Корень вопроса при обсуждении же, темы о науке и нравственности заключается, видимо, не просто в том, чтобы понять, как вообще соотносятся два этих явления. Для всех нас, имеющих какое-то отношение к науке, источник беспокойства, а с ним и повышенного интереса к теме, заключается, очевидно, не просто в том, нравственно или безнравственно современное использование достижений науки, нравственно или безнравственно то или другое явление современного научного развития, даже не в том, можем ли мы сегодня, как мы это делали последние 200-300 лет, начиная от эпохи Просвещения и до середины нынешнего века, все еще возлагать надежды на то, что научное развитие по мере достижения в области приобретения и распространения знаний сможет выработать надежную основу для решения наиболее важных проблем человеческого бытия, но в том, может ли вообще наука, как особая форма сознания, быть и оставаться высшей инстанцией при решении всех без исключения общих, т.е. и мировоззренческих, нравственных и им подобных вопросов? Не являются ли напротив, некоторые, из этих суждений, например. нравственные, в общегуманистическом и мировоззренческом, пускай даже и более абстрактном смысле суждениями более высокого и общего порядка, чем суждения науки как таковой. Подобные вопросы, почти невозможные лет 50-100 назад неожиданно оказались почему-то возможными сегодня, и не только возможными, но чуть ли не естественными. И эта их возможность и естественность как раз и обнаруживает чрезвычайно важные сдвиги, которые произошли в сознании современного человека относительно науки, и научности по сравнению с сознанием людей ближайших к нам предшествующих культурных эпох. Естественность этих вопросов обнаруживает не только глубокое и все более возрастающее недоверие к современному научно-техническому развитию в его материальных формах, и в первую очередь к науке, как бы мы ни понимали ее (Трубников, 1990, с.278,279).

Что сделать:
[A] Начиная с какой эпохи, согласно фрагменту о науке и нравственности, люди возлагали надежды на научное развитие?
[B] Продолжите фрагмент о науке и нравственности после его последнего предложения.
Записи никак не связаны с фрагментом о науке и нравственности.

Исходные данные:
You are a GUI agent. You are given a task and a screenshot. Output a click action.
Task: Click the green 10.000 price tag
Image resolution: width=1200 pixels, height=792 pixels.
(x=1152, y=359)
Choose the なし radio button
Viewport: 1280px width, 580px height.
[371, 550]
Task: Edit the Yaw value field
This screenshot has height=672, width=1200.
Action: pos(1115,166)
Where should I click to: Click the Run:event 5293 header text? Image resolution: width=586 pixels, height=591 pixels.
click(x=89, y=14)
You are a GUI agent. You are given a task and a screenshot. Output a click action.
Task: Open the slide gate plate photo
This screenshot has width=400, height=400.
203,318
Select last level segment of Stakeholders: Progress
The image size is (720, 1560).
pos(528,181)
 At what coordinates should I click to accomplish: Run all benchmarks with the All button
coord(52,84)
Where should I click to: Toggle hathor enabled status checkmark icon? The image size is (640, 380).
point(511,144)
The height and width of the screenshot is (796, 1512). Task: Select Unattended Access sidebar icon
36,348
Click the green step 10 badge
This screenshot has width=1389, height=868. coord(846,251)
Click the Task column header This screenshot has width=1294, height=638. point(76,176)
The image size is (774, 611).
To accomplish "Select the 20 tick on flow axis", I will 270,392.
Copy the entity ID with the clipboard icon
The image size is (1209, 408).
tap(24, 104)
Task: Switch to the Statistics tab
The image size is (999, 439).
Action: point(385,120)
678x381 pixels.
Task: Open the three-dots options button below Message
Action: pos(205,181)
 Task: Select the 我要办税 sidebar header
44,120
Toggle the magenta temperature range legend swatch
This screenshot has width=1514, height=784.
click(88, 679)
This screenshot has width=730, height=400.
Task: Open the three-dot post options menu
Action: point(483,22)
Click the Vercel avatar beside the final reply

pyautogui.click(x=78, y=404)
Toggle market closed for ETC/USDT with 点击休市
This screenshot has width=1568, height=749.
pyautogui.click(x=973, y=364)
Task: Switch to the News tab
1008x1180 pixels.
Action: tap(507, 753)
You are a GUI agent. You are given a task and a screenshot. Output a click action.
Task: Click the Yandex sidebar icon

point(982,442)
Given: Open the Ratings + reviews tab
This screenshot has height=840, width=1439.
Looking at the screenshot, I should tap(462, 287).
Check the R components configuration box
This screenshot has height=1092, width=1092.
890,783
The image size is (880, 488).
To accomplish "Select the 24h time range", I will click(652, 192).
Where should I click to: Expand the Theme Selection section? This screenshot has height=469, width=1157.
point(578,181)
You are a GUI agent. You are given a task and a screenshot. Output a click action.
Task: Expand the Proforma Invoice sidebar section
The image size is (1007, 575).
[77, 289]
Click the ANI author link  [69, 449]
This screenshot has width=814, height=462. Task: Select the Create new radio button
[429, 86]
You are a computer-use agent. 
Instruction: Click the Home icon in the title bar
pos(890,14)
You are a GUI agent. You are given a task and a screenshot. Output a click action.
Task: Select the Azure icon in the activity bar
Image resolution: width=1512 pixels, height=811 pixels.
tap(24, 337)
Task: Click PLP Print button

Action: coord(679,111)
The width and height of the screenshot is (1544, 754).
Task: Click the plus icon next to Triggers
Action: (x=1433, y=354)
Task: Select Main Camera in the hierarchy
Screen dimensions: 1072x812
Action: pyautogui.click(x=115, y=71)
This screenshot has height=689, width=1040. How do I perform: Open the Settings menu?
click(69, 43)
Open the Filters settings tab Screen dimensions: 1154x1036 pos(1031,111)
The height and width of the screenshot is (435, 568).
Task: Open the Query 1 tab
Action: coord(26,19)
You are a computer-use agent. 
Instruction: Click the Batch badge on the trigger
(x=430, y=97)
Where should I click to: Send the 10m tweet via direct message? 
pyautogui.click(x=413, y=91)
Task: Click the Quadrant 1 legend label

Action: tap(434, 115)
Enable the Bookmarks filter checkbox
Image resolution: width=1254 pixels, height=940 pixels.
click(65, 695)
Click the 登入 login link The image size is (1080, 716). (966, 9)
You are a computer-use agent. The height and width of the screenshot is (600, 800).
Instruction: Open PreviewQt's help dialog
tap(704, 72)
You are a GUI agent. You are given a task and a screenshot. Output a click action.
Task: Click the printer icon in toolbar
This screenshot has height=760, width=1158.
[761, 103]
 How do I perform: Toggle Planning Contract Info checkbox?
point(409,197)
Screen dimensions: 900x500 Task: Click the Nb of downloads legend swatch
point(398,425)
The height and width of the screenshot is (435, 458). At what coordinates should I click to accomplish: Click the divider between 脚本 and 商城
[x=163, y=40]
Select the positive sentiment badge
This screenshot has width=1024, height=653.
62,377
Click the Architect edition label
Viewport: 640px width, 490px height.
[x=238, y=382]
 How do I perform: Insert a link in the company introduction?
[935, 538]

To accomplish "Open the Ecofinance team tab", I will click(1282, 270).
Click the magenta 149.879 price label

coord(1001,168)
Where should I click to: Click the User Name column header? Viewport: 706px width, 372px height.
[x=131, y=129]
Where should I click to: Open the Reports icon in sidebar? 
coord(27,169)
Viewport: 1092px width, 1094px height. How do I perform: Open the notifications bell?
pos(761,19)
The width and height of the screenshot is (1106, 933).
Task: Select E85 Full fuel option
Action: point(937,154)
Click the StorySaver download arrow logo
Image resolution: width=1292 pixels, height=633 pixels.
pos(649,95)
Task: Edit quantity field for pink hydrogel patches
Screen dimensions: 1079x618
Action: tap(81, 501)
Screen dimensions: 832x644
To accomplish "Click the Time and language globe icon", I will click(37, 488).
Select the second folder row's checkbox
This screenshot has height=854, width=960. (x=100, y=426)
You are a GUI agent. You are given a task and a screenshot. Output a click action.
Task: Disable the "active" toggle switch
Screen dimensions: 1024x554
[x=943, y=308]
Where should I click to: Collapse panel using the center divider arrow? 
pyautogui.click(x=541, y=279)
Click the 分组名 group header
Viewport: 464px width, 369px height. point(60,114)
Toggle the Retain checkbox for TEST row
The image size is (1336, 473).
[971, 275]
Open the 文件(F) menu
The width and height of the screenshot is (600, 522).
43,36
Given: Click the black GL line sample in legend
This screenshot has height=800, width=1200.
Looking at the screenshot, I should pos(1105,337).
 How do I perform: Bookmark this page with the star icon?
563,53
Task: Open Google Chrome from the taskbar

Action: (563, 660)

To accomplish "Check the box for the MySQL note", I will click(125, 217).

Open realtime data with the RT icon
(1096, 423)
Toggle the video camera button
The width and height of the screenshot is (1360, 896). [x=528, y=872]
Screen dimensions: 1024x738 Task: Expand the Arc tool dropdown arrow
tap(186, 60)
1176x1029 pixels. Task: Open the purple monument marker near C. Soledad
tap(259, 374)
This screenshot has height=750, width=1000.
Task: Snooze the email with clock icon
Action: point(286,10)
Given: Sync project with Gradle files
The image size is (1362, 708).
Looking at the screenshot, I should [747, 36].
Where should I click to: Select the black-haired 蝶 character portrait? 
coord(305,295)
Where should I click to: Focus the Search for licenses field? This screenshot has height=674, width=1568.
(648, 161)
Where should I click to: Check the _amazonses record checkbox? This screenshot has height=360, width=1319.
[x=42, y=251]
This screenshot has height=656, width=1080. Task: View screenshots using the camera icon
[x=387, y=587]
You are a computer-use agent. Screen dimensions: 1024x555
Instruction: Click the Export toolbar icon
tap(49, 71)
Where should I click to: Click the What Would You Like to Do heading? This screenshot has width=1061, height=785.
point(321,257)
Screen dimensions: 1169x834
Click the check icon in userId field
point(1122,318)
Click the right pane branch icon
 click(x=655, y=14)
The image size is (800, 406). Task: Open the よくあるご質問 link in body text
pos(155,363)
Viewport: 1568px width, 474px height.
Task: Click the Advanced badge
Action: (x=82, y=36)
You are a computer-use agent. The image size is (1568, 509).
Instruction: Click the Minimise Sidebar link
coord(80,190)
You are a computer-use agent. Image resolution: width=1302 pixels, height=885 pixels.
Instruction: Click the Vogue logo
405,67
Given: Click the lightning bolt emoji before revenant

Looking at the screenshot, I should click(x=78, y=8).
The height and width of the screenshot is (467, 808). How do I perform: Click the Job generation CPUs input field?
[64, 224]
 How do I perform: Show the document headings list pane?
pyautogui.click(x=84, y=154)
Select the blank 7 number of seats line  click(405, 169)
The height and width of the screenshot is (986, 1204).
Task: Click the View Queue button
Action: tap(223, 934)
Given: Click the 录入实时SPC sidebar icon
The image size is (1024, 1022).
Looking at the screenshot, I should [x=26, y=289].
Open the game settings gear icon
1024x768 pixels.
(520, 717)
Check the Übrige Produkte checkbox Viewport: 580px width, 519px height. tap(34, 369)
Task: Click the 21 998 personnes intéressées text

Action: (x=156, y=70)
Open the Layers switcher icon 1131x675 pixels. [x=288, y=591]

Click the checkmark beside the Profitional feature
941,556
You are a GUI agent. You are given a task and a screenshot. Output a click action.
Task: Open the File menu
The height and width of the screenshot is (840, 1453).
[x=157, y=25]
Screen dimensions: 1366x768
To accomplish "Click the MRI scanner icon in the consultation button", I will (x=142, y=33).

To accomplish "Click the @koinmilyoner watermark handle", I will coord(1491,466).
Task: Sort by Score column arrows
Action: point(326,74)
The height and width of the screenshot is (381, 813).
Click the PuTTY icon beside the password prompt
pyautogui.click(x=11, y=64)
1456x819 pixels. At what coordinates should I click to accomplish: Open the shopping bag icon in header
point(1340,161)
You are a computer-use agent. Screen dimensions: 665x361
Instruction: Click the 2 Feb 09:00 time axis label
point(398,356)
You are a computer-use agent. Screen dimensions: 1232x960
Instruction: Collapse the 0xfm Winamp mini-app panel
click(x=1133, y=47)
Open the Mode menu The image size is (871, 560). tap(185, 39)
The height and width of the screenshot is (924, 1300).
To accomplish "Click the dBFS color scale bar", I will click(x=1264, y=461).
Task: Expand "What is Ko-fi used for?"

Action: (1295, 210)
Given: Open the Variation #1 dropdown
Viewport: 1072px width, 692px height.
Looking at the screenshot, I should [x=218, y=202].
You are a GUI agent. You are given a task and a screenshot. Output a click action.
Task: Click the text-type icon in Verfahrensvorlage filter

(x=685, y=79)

Ответы:
[A] Начиная с эпохи Просвещения.

[B]
3. Свобода и ответственность ученого
Одним из необходимых условий и особенностей развития науки является свобода научного творчества. Во всех своих аспектах - в психологическом (свобода воли), гносеологическом (свобода как познанная необходимость), социально-политическом (свобода действий), связанных между собой, свобода в области науки проявляется в особых конкретных формах и выступает, как необходимое основание ответственности не только ученого, но и человечества в целом.
Свобода должна проявляться не только во вне и при помощи науки, но и внутри нее самой во всех формах свободы мысли (постановка научных проблем, научная фантазия, предвидение и т.п.), свободы выбора объектов исследований и методов научной работы, свободы действий (эксперимент, практическое использование научных достижений и т.п.), социальной свободы ученого как личности и др. (Медянцева,1973,с.102).
Одним из проявлений свободы научного творчества, а следовательно, и ответственности, является способность ученого освободится от предвзятых мнений, умение практически проанализировать свою работу и доброжелательно отнестись к работе другого, увидеть в ней зерна истины. Постоянное сомнение в правильности и достоверности выводов и открытий, является одним из оснований научной добросовестности, чувства ответственности ученого за истинность научных взглядов. Победа сомнений, которой предшествовала интенсивная работа мысли по проверке выводов и выражает подлинную свободу творчества.
Одной из особенностей современной науки является ее все большее сближение с производством, уменьшается дистанция от момента научного открытия до его практического воплощения, ответственность ученого увеличивается. Появляется необходимость того научного риска, без которого невозможно претворение лабораторных результатов и научных выводов в производство в широком масштабе. Таким образом вопрос о практическом применении научных открытий заключает в себе проблему риска, то есть осознания ученым необходимости той смелости, которая выступает одной из конкретных форм проявления ответственности.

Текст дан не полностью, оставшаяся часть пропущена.